Culture binds an organization, blending its DNA, legacy, mission, processes and leadership. In short, culture colors how we work. People generally think of culture as a method to engage employees and ensure they don’t leave.
Culture is an equally essential lever for supply chain professionals during crises. Stressful situations – either human-made or natural – have different effects on people. Those in a supportive environment are more likely to behave positively and understand their role in managing a chaotic situation.
Guided by purpose, a positive culture inspires collaboration and transparency, two foundational elements of a resilient program.

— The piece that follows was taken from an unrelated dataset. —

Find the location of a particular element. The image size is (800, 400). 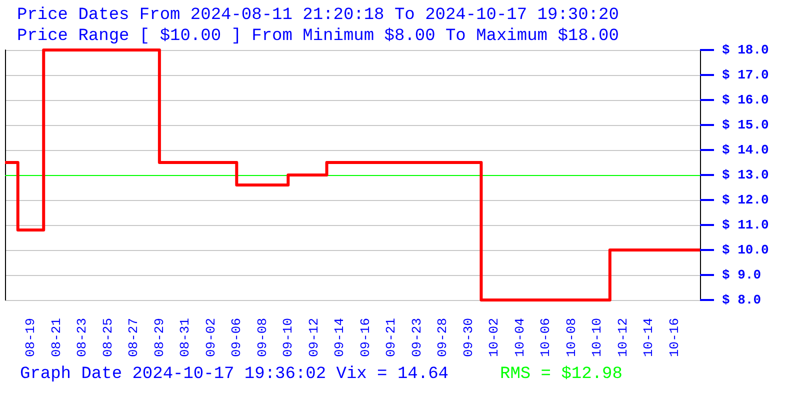

x-tick-label: 10-12 is located at coordinates (622, 338).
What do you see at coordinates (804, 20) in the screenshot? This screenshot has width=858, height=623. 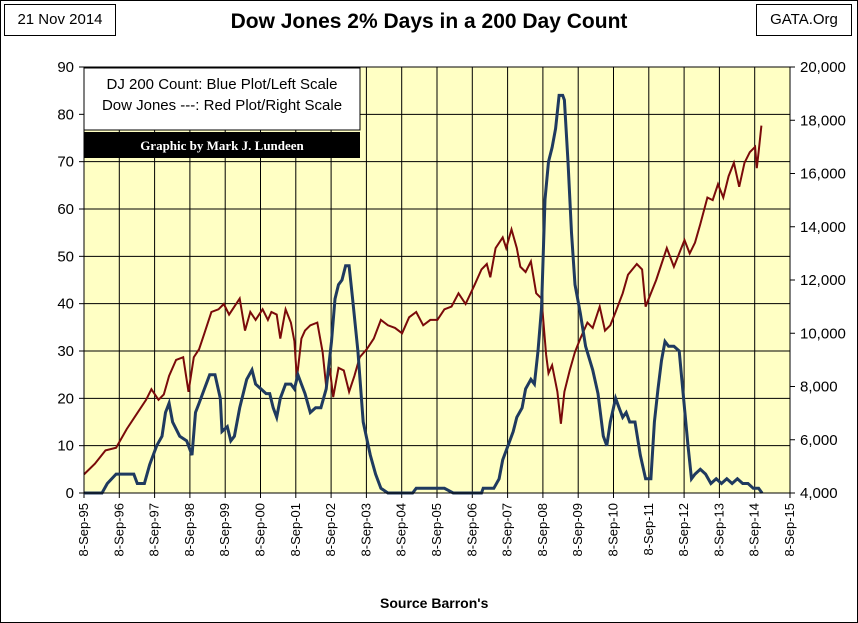 I see `source-tag: GATA.Org` at bounding box center [804, 20].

But, how do we get there?
Here are four key success factors for creating a positive, resilient culture.
Culture starts at the top
Cultural shifts are sometimes necessary to boost performance, and in these cases, they require C-level executives to lead by example and establish clear communication channels with employees. During a disruptive event, businesses must prioritize data and transparency to inform decision-making and action while also enabling collaboration for better outcomes.
Data is the means, not the end
Everyone says they’re data-driven these days, but they often don’t talk about what that truly means. Organizations can have brilliant analysis from the best data, but, at the end of the day, your organization must put these insights into action for them to truly deliver value.
Beyond using real-time and actionable tools, supply chain professionals must be disciplined about making decisions with credible data. As people combine data with their judgment and analysis, they are well-positioned to eliminate biases and defend conclusions. This habit must be driven deep into the organization by the leadership team. Optimal decisions that lead to beneficial outcomes for your customers, suppliers, and stakeholders don’t happen by chance.
Empower employees to make decisions
Agility’s foundations are rooted in an organization’s ability to improve transparency and collapse silos. As a team, supply chain professionals see the same signals and get ahead of issues with minimal friction. It doesn’t make sense to make it difficult for a person to solve a problem without gaining approval from a dozen others.
When there’s a customer change order, for instance, a team member should orchestrate the change to understand the impact on the organization’s value chain, from engineering to finance, to ensure coordination.
Good supplier relationships create opportunities
Collaboration and transparency also apply to how businesses engage with their vendors. Smart companies keep open communication lines, particularly with critical suppliers, to build relationships that elevate themselves as suppliers’ customers of choice. Productive relationships inevitably turn profitable. Key developments and opportunities always bubble up when the value chain is running smoothly.
During the pandemic, suppliers’ intelligence was an invaluable aid in decision-making. Gaining first-hand knowledge of the quickly evolving political climate, shutdowns, and shortages resulted from strong, longstanding relationships built on trust. It takes years to develop effective relationships that enable effective partnerships during challenging times.
Culture in action
During the first signs of intense shortages induced by the Coronavirus disease (COVID-19) in early 2020, companies had limited contact with suppliers due to work-from-home mandates. Leaving no stones unturned, closing the contact gap requires technology, relationships and teamwork.
Culture isn’t built overnight. Businesses must nurture it through communication, training and employee recognition. There are times when supply chain leaders may have difficulty justifying these long-term investments, but they are critical. Many supply chain professionals discovered the value of their corporate culture – good and bad – last year. Global supply chains’ resilience was tested on a scale and ferocity unseen in history. Businesses that had developed a tight-knit group worked through the situation while those that hadn’t suffered. Focusing on culture insures businesses from disaster when disaster strikes.